4.3 System Modelling for Simulation and Optimisation

Time	Label	Presentation Title Authors
17:00	4.3.1	(Best Paper Award Candidate) CAMP: ACCURATE MODELING OF CORE AND MEMORY LOCALITY FOR PROXY GENERATION OF BIG-DATA APPLICATIONS Speaker: Andreas Gerstlauer, University of Texas at Austin, US Authors: Reena Panda, Xinnian Zheng, Andreas Gerstlauer and Lizy John, The University of Texas at Austin, US Abstract Fast and accurate design-space exploration is a critical requirement for enabling future hardware designs. However, big-data applications are often complex targets to evaluate on early performance models (e.g., simulators or RTL models) owing to their complex software-stacks, significantly long run times, system dependencies and the limited speed of performance models. To overcome the challenges in benchmarking complex big-data applications, in this paper, we propose a proxy generation methodology, CAMP that can generate miniature proxy benchmarks, which are representative of the performance of big-data applications and yet converge to results quickly without needing any complex software stack support. Prior system-level proxy generation techniques model core locality features in detail, but abstract out memory locality modeling using simple stride-based models, which results in poor cloning accuracy for most applications. CAMP accurately models both core-performance and memory locality, along with modeling the feedback loop between the two. CAMP replicates core performance by modeling the dependencies between instructions, instruction types, control-flow behavior, etc. CAMP also adds a memory locality profiling approach that captures spatial and temporal locality of applications. Finally, we propose a novel proxy replay methodology that integrates the core and memory locality models to create accurate system-level proxy benchmarks. We demonstrate that CAMP proxies can mimic the original application's performance behavior and that they can capture the performance feedback loop well. For a variety of real-world big-data applications, we show that CAMP achieves an average cloning accuracy of 89%. We believe this is a new capability that can facilitate for overall system (core and memory subsystem) design exploration. Download Paper (PDF; Only available from the DATE venue WiFi)

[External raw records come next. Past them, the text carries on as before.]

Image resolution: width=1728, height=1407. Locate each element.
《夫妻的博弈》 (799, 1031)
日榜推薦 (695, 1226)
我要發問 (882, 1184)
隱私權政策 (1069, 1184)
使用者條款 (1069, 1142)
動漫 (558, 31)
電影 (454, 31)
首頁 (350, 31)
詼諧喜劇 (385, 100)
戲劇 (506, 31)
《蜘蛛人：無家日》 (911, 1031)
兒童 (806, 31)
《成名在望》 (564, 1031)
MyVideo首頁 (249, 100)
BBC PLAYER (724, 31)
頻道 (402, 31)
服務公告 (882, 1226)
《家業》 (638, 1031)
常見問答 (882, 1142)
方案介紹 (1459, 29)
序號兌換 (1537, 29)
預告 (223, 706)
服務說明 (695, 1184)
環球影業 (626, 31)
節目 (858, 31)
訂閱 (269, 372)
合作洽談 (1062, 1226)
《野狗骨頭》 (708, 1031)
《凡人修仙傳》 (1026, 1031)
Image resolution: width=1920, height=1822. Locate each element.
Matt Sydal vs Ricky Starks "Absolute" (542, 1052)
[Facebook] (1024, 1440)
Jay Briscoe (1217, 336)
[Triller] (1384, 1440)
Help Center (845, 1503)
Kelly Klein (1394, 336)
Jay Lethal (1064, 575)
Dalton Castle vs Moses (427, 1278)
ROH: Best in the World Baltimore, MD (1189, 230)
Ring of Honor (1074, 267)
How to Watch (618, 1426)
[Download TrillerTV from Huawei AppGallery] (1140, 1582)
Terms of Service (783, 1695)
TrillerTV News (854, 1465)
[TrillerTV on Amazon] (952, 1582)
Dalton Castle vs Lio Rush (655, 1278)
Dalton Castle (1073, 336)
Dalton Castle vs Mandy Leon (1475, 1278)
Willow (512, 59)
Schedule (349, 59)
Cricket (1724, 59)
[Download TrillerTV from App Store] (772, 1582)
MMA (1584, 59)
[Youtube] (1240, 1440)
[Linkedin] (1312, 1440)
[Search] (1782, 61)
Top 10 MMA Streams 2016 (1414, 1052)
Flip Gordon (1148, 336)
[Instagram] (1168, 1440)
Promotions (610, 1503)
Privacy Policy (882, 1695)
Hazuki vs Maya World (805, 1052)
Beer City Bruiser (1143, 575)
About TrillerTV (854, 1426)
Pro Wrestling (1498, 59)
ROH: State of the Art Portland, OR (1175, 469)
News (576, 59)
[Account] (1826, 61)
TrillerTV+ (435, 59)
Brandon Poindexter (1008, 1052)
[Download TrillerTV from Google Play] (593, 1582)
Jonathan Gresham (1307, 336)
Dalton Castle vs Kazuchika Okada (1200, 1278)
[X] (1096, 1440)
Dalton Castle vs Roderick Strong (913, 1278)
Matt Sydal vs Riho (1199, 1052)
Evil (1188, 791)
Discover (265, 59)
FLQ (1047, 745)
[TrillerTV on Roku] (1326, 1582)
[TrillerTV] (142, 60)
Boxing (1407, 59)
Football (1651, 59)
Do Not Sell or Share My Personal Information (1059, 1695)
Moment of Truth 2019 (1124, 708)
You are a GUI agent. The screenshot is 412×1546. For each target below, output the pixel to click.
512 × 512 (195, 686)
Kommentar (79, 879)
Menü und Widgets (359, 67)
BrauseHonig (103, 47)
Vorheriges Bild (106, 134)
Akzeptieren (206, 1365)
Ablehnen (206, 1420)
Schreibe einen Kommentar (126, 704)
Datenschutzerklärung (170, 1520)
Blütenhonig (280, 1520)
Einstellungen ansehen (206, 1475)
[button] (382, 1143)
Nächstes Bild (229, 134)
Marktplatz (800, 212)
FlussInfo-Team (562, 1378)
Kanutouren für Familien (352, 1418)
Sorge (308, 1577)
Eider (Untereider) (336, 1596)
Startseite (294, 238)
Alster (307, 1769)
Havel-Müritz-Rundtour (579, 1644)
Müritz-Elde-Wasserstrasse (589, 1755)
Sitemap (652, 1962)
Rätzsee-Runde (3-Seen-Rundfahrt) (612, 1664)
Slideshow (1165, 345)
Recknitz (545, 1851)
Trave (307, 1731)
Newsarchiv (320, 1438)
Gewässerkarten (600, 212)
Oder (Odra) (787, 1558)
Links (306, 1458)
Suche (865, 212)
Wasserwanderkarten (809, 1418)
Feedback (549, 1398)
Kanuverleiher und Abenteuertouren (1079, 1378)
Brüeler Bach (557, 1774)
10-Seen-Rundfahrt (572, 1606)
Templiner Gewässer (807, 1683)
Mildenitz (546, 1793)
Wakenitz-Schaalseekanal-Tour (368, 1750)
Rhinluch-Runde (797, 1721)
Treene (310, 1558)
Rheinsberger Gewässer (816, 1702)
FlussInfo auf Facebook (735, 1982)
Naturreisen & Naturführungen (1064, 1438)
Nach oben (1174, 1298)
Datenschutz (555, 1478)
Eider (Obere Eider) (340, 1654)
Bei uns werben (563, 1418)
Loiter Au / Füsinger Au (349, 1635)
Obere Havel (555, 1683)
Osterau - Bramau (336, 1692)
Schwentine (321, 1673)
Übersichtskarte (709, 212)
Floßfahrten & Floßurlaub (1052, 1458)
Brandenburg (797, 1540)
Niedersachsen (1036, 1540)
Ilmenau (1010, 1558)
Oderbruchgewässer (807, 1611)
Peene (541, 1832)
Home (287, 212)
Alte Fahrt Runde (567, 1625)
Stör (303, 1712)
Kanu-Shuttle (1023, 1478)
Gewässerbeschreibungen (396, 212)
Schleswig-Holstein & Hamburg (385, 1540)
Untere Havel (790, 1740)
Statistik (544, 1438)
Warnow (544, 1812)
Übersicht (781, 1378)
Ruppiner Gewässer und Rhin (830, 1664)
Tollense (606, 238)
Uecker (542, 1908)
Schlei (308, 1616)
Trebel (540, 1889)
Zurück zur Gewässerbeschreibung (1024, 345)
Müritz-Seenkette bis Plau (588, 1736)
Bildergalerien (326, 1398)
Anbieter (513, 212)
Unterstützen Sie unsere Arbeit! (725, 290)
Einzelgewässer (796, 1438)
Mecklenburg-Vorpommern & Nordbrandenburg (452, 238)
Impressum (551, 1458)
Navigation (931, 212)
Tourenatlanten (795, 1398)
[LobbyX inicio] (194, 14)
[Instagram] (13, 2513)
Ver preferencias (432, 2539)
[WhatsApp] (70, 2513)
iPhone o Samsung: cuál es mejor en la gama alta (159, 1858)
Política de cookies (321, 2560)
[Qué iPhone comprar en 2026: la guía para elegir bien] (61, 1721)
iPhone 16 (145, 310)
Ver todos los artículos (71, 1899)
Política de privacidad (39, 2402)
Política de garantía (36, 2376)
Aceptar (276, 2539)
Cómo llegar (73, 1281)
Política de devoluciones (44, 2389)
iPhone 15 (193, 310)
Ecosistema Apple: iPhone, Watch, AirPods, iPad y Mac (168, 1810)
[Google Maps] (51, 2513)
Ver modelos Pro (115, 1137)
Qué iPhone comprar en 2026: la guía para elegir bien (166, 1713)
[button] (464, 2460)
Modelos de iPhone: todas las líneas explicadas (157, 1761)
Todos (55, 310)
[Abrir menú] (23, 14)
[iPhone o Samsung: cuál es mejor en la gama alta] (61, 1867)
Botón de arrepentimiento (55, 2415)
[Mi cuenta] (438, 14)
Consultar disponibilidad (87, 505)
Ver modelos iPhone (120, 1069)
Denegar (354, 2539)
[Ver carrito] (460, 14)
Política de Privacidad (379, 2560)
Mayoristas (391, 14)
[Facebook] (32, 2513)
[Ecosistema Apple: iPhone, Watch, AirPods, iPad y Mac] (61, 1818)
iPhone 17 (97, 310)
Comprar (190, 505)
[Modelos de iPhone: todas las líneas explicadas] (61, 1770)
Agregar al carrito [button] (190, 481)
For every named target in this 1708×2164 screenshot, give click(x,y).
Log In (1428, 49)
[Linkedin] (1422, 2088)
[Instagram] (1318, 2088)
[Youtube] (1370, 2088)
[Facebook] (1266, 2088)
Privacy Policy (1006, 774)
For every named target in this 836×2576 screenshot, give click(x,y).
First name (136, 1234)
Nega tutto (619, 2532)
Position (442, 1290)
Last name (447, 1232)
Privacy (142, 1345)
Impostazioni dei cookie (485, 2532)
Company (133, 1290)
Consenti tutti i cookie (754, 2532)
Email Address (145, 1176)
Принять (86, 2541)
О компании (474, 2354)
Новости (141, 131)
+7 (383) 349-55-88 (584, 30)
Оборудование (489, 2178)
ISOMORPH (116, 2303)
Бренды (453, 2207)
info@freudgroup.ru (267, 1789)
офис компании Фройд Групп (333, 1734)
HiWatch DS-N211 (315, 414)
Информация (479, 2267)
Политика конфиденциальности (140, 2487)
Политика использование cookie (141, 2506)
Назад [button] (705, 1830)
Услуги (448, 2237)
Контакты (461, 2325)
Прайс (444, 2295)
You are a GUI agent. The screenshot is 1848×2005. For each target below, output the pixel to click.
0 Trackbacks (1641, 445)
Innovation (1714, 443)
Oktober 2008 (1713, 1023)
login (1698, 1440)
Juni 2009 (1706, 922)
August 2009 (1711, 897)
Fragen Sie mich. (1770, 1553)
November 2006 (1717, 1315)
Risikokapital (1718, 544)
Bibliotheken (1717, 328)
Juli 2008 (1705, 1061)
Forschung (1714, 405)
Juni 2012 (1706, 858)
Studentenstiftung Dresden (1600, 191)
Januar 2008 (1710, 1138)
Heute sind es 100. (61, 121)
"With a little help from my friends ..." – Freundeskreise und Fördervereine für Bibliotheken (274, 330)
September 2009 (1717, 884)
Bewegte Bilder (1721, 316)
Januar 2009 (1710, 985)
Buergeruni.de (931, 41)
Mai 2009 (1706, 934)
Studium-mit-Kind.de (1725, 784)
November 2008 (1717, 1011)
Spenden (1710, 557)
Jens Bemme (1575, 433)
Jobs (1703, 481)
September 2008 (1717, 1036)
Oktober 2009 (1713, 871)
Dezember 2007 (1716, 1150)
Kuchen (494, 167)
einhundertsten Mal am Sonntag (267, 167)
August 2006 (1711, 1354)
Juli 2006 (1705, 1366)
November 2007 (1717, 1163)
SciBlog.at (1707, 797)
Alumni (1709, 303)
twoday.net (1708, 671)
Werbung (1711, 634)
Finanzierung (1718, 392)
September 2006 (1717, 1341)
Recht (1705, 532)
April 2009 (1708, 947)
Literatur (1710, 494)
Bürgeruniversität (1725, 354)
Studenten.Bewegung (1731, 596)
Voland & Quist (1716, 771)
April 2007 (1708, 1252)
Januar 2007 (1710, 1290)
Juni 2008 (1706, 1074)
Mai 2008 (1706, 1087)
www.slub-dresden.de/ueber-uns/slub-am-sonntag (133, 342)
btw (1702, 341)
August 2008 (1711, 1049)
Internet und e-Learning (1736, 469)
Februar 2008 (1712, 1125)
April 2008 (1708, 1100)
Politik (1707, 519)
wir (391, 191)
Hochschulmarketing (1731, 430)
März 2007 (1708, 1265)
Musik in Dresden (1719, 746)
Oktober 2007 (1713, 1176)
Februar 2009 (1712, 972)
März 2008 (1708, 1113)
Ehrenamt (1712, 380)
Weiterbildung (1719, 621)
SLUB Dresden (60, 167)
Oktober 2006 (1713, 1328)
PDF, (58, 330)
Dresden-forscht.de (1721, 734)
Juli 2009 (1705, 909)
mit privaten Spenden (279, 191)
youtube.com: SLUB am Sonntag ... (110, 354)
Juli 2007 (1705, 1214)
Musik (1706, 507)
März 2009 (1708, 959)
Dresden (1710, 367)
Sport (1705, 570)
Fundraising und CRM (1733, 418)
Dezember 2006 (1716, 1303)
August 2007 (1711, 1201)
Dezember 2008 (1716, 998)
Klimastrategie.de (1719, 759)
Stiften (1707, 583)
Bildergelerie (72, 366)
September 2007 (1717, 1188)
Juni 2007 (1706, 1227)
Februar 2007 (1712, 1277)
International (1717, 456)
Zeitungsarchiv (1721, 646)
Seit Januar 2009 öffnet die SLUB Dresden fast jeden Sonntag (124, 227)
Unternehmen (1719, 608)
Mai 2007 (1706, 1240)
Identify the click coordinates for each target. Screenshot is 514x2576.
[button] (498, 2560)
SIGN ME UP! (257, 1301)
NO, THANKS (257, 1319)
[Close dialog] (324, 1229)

17:30	4.3.2	SMARTSHUTTLE: OPTIMIZING OFF-CHIP MEMORY ACCESSES FOR DEEP LEARNING ACCELERATORS Speaker: Guihai Yan, Institute of Computing Technology, Chinese Academy of Sciences, CN Authors: Jiajun Li, Guihai Yan, Wenyan Lu, Shuhao Jiang, Shijun Gong, Jingya Wu and Xiaowei Li, Institute of Computing Technology, Chinese Academy of Sciences, CN Abstract Convolutional Neural Network(CNN) accelerators are rapidly growing in popularity as a promising solution for deep learning based applications. Though optimizations on computation have been intensively studied, the energy efficiency of such accelerators remains limited by off-chip memory accesses since their energy cost is magnitudes higher than other operations. Minimizing off-chip memory access volume, therefore, is the key to higher energy efficiency. However, there exists a dilemma of minimizing the access of which data types. We observed that sticking to minimizing the access of one data type cannot fit the varying shapes of convolutional layers in CNNs. To overcome this problem, this paper proposed a adaptive layer partitioning and scheduling scheme, called SmartShuttle, which can adaptively switch among the specific data reuse oriented scheduling schemes and the corresponding layer partitioning schemes to dynamically match different shapes of convolutional layers. Specifically, SmartShuttle takes both data reusability and sparsity into account since they have significant impact on the memory access volume. The experimental results sho that SmartShuttle achieves a performance at 434.8 multiply and accumulations(MACs)/DRAM access for VGG-16, and 526.3 MACs/DRAM access for AlexNet, which outperforms the state-of-the-art approach (Eyeriss) by 52.2% and 52.6%, respectively. Download Paper (PDF; Only available from the DATE venue WiFi)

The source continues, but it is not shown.